• Tareas y ejercicios:
a) En el texto sobre el festival Toma de la Palabra, ¿qué editorial hizo las donaciones de libros?
b) Prolonga el texto sobre el festival Toma de la Palabra a partir de su última oración.

____ Texto seleccionado

Hace días, y tal vez meses, quería realizar una “toma de la palabra” en mi pueblo. Había pensado en diferentes formatos para llevar la palabra a comunidades campesinas, en su mayoría, productoras de panela en este inmenso y siempre dulce municipio de San José de Pare, clavado en Boyacá, Colombia. Pensé en ferias, maratones literarias y al final, después de una noche pensando, se dio: Festival de literatura Toma de la Palabra. Porque siempre un festival permite celebrar y tomar, y el nombre se fue dando con diferentes interpretaciones y adaptaciones a la necesidad misma del que iba escuchando de la realización del festival.
Este festival fue y es una respuesta, una subversiva acción por la paz, por la construcción social y el tejido de letras que se toman para salvar los días y la vida. Y fue una toma de la palabra en un municipio cualquiera de un país acostumbradísimo a las tomas armadas, a las tomas con ráfagas de balas y cilindros bomba entrando; se fue dando así, fluyendo, con donaciones de Ediciones Exilio que permitieron dejar poesía y letras a los campesinos y, los niños, con una sonrisa de letras; y se fue dando con el escritor Juvenal Nieves Herrera, tomando de la palabra para contar a jóvenes, docentes y niños; cómo ha escrito la identidad de su pueblo, el recorrer de sus letras y el soñar de sus versos.
Así, sumando fuerzas con la biblioteca, la institución educativa y los caminos rurales llenos de inquietos e inspiradores lectores, se fue tejiendo la primera de lo que espero sean muchas “Tomas de la palabra” no solo en San José de Pare, sino en el país que ya está harto y asqueado con otras tomas y que, por el contrario, nacen en él. Semillas de niños que quieren ser poetas, pintores y campesinos, y esto, en un país que parecía estar para siempre condenado, parece buscar luces, dar luces y dar frutos.

________
____ Datos proporcionados

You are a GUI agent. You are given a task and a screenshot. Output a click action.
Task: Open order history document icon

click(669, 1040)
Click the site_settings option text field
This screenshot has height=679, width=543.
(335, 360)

________
____ Datos proporcionados

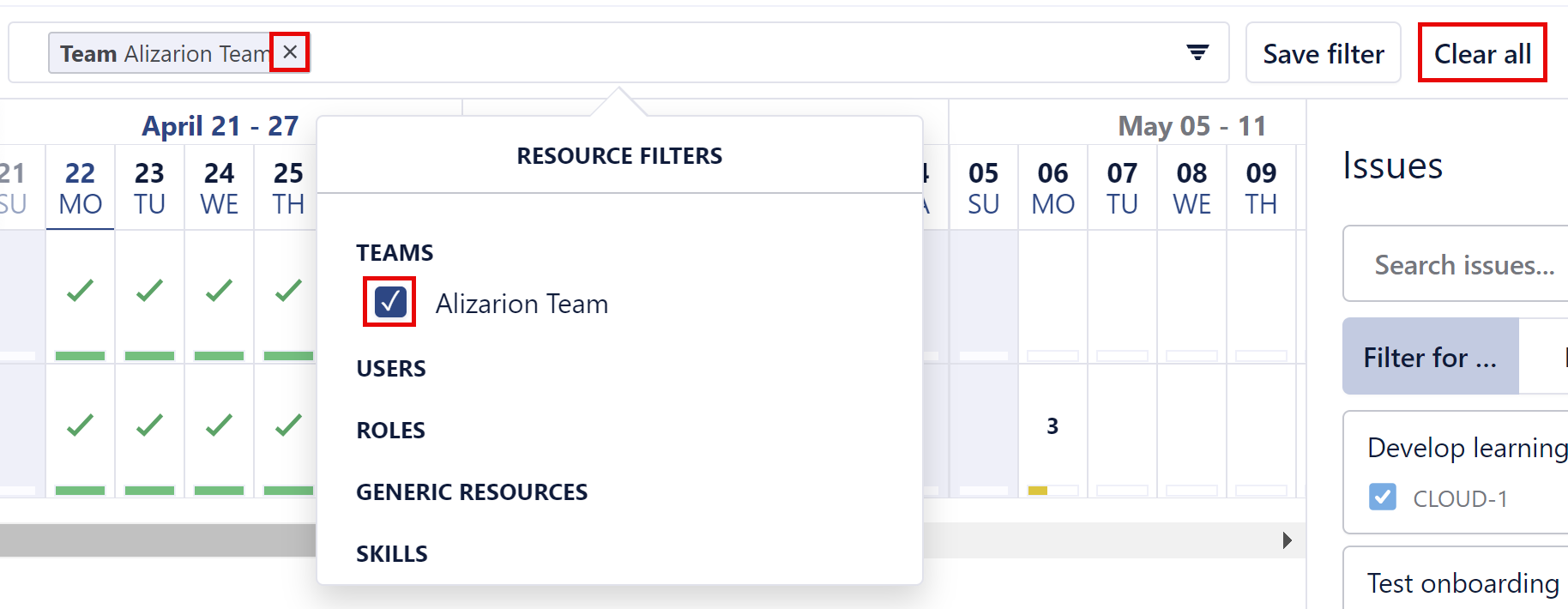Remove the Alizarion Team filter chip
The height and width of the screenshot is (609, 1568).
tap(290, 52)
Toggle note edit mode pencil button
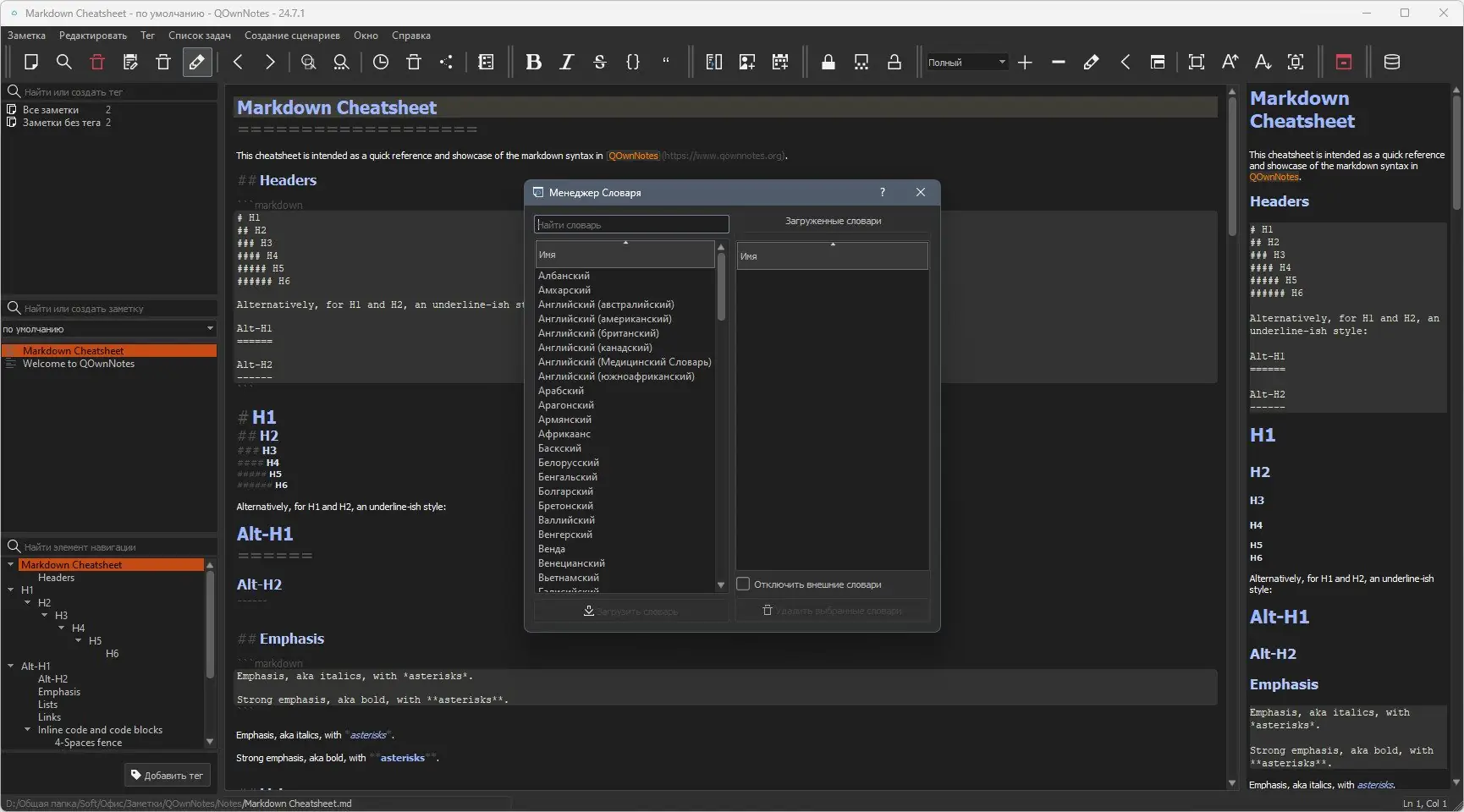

________

• Respuestas:
a) Ediciones Exilio.

b)
A mí este festival me salvó de la vida, de los días inexplicables y me dio risas, historias y lágrimas. Por eso, desde el dolor de mis huesos después de caminar más de seis veredas y con el alma tranquila escribo este texto, que no es otra cosa que un agradecimiento a la vida, a los días malos, y al revolotear del colibrí; también libre y soñador, en un país que se llena de letras y se toma de la palabra para salvarse desde antes de cien años de soledad, desde un pueblo que se toma de la palabra para salvarse de la cotidianidad de las mieles de la caña, y que desde allí parece librarse de la armas y de las malas prácticas que parecían tomarlo.
Creo en la multiplicación del mensaje, en la suma de esfuerzos y en el tejer constante del mundo desde pequeños y olvidados territorios; porque el mundo, el mundo grande, nace acá, desde las pequeñas historias y pequeños pueblos que tienen problemas mundiales y soluciones también, por qué no decirlo, mundiales. Eso nos ha enseñado lo que va de pandemia. Todo es mundial, incluso la celebración de un pequeño festival, de un territorio que solo está en los corazones que lo han visitado o vivido.